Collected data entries
####################
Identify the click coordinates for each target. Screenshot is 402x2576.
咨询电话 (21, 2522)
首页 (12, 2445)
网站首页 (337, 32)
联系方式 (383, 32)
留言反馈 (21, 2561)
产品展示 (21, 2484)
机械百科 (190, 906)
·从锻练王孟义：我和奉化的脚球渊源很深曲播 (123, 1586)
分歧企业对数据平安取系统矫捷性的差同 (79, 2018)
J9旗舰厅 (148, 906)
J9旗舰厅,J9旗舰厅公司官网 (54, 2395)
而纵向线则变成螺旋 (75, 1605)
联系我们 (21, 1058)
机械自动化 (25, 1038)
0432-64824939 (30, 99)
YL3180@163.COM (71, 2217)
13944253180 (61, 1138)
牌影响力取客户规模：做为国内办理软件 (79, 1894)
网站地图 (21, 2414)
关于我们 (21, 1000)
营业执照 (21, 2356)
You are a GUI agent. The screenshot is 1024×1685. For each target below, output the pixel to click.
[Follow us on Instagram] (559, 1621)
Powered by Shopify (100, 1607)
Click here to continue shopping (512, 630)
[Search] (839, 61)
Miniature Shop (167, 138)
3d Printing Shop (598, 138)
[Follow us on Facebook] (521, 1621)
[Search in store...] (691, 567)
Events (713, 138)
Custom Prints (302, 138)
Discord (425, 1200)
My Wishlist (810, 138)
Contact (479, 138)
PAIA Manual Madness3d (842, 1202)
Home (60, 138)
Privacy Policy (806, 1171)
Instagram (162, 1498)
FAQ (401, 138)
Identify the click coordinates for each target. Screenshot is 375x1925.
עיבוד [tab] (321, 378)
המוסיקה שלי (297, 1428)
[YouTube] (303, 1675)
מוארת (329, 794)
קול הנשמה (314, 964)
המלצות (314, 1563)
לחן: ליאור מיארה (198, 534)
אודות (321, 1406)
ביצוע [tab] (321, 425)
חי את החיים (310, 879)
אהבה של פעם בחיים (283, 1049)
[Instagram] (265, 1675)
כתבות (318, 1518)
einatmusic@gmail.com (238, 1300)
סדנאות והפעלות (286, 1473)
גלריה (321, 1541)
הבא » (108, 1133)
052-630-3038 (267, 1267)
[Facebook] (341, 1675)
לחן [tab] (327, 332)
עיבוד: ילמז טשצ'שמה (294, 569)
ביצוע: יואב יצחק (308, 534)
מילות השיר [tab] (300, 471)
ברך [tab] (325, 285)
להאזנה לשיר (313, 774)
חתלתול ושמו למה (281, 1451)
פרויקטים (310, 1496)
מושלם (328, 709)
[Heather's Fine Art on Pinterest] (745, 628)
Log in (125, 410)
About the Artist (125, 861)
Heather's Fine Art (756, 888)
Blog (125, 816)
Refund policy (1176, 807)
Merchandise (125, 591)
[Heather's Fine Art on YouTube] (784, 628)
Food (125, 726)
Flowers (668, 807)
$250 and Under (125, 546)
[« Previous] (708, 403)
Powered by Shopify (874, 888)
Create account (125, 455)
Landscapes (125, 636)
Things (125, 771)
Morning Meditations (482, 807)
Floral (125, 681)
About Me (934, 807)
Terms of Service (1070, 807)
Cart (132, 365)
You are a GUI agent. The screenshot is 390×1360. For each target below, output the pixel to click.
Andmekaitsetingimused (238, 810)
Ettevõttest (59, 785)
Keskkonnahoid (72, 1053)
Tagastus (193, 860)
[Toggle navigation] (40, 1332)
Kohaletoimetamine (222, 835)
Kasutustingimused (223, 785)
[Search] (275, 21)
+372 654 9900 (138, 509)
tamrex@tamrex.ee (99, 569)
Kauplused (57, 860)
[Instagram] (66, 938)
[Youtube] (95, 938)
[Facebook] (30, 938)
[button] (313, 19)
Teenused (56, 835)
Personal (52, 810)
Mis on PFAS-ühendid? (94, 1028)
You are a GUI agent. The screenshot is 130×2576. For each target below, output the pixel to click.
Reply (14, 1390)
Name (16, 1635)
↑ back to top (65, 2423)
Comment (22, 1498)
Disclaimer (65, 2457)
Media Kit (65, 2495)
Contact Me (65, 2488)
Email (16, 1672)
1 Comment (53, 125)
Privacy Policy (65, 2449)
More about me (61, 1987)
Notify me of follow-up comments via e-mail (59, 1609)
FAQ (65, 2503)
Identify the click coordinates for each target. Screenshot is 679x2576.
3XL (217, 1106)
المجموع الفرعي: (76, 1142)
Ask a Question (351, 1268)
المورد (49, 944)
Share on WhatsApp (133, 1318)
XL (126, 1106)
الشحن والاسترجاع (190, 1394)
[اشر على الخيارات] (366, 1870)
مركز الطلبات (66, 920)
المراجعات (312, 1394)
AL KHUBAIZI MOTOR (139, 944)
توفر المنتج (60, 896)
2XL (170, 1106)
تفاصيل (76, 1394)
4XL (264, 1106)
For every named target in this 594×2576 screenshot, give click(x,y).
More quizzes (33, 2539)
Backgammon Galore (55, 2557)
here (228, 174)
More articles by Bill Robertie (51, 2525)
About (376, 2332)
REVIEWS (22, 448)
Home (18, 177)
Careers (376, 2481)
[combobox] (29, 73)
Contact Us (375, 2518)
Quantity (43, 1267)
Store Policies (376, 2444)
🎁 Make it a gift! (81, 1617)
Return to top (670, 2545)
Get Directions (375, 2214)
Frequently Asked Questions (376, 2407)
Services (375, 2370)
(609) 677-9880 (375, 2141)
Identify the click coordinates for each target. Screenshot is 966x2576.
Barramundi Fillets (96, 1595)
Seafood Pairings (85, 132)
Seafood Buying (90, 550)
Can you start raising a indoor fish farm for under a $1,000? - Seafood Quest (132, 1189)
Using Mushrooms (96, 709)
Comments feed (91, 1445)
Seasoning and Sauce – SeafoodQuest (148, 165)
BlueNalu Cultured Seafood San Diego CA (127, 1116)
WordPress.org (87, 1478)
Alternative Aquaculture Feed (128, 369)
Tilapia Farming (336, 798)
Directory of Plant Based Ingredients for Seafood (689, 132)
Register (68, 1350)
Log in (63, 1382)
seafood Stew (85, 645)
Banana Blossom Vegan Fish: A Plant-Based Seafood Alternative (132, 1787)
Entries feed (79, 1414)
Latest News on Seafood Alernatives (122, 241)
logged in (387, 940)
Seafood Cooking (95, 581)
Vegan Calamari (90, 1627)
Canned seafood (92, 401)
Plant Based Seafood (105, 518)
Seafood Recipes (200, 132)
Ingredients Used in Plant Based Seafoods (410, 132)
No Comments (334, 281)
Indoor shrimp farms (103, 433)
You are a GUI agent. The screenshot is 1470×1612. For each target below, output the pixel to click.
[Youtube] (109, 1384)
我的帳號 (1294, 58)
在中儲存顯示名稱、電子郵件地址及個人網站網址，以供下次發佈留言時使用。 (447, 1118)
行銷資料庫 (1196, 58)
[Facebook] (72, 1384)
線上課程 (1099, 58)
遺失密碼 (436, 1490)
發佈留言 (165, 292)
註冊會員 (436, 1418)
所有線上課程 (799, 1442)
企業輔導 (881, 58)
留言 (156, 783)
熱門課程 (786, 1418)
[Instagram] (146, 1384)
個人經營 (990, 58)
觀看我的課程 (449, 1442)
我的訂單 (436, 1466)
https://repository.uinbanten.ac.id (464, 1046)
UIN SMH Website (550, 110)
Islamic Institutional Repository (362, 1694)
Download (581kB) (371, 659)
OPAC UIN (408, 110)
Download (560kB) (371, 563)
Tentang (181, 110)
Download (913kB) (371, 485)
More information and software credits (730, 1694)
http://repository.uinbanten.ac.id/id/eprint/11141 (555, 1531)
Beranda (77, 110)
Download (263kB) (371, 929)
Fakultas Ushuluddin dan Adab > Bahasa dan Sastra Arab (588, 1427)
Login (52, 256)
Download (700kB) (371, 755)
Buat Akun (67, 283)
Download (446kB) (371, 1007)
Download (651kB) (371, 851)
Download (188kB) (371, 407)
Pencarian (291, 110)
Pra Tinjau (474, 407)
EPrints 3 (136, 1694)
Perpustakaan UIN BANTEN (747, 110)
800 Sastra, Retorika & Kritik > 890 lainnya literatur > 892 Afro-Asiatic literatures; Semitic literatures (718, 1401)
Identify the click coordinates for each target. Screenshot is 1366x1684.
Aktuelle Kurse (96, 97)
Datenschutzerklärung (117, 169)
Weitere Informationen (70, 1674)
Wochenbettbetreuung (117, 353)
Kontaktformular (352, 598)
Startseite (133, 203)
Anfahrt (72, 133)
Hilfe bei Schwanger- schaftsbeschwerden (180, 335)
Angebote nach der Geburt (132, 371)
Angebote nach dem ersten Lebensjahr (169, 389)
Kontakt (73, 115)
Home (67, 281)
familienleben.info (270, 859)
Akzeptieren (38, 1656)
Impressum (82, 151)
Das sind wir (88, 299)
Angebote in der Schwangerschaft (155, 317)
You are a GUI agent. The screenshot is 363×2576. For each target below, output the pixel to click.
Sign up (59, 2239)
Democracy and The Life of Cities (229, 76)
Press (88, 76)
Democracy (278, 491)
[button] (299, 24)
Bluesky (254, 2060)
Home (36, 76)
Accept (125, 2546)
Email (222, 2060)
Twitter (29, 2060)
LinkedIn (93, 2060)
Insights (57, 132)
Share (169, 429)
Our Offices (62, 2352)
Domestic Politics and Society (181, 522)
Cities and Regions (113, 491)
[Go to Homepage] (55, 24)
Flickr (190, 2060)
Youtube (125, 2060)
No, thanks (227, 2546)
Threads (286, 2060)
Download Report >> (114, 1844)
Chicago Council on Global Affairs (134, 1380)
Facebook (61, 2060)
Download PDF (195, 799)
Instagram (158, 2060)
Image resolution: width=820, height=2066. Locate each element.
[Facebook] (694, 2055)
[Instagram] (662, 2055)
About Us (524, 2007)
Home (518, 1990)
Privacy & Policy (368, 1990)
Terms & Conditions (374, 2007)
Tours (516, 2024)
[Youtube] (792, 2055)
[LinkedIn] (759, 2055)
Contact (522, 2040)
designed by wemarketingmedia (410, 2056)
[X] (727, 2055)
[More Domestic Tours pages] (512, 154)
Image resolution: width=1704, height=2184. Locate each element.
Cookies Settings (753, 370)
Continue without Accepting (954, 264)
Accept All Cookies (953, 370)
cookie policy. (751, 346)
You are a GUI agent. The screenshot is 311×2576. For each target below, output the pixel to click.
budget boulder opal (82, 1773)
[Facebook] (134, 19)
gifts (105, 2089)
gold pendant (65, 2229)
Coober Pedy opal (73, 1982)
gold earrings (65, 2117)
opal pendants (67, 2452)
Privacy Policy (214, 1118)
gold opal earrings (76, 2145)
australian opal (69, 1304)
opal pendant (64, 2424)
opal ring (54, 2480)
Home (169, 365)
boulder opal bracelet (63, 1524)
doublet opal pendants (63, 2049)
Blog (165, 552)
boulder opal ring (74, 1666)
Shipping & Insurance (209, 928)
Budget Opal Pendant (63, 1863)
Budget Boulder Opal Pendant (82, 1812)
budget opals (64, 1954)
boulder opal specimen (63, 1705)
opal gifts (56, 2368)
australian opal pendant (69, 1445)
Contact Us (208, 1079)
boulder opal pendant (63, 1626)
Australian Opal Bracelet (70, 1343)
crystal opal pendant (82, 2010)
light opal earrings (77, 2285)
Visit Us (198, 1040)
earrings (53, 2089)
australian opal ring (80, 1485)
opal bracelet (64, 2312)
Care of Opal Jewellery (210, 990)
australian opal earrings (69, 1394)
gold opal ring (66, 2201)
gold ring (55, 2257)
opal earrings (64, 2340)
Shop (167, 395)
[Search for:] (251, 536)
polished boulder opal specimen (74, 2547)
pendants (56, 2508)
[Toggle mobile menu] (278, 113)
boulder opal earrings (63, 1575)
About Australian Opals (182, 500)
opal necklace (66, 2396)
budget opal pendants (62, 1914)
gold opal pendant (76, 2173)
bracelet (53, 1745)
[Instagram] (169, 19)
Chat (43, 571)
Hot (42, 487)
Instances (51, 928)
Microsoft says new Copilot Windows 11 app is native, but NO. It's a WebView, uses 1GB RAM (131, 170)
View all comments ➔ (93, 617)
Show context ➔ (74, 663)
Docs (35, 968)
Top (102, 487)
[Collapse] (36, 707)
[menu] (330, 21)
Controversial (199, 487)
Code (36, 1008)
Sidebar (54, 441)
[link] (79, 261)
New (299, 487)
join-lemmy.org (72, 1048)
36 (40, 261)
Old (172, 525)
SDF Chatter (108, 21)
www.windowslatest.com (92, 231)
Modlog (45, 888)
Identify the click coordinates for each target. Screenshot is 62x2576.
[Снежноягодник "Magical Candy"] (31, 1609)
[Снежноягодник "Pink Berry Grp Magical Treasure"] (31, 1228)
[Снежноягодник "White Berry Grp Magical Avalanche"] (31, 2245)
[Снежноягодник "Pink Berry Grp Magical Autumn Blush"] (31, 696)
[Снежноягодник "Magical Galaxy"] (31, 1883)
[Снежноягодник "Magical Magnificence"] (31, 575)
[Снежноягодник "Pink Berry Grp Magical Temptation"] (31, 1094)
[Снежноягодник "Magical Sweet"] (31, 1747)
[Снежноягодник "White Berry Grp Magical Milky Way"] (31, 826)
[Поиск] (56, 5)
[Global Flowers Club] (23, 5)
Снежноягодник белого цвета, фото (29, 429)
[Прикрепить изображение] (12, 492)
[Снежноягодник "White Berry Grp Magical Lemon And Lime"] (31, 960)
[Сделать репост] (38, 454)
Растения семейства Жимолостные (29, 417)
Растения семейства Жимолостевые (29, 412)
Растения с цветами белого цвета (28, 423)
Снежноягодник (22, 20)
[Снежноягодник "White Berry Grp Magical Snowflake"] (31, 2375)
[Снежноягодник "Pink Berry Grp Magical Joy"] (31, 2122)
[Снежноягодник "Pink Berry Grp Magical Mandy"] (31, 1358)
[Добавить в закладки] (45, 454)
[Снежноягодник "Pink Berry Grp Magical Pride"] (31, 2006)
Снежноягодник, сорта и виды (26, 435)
####################
▶ [EXERCISE]:
Repeat exactly the lines above from the one with "Download (188kB) (371, 407)" up to and including the one with "Angebote in der Schwangerschaft (155, 317)". No other line belongs in the reply.

▶ [COMPLETED TASK]:
Download (188kB) (371, 407)
Pencarian (291, 110)
Pra Tinjau (474, 407)
EPrints 3 (136, 1694)
Perpustakaan UIN BANTEN (747, 110)
800 Sastra, Retorika & Kritik > 890 lainnya literatur > 892 Afro-Asiatic literatures; Semitic literatures (718, 1401)
Identify the click coordinates for each target. Screenshot is 1366x1684.
Aktuelle Kurse (96, 97)
Datenschutzerklärung (117, 169)
Weitere Informationen (70, 1674)
Wochenbettbetreuung (117, 353)
Kontaktformular (352, 598)
Startseite (133, 203)
Anfahrt (72, 133)
Hilfe bei Schwanger- schaftsbeschwerden (180, 335)
Angebote nach der Geburt (132, 371)
Angebote nach dem ersten Lebensjahr (169, 389)
Kontakt (73, 115)
Home (67, 281)
familienleben.info (270, 859)
Akzeptieren (38, 1656)
Impressum (82, 151)
Das sind wir (88, 299)
Angebote in der Schwangerschaft (155, 317)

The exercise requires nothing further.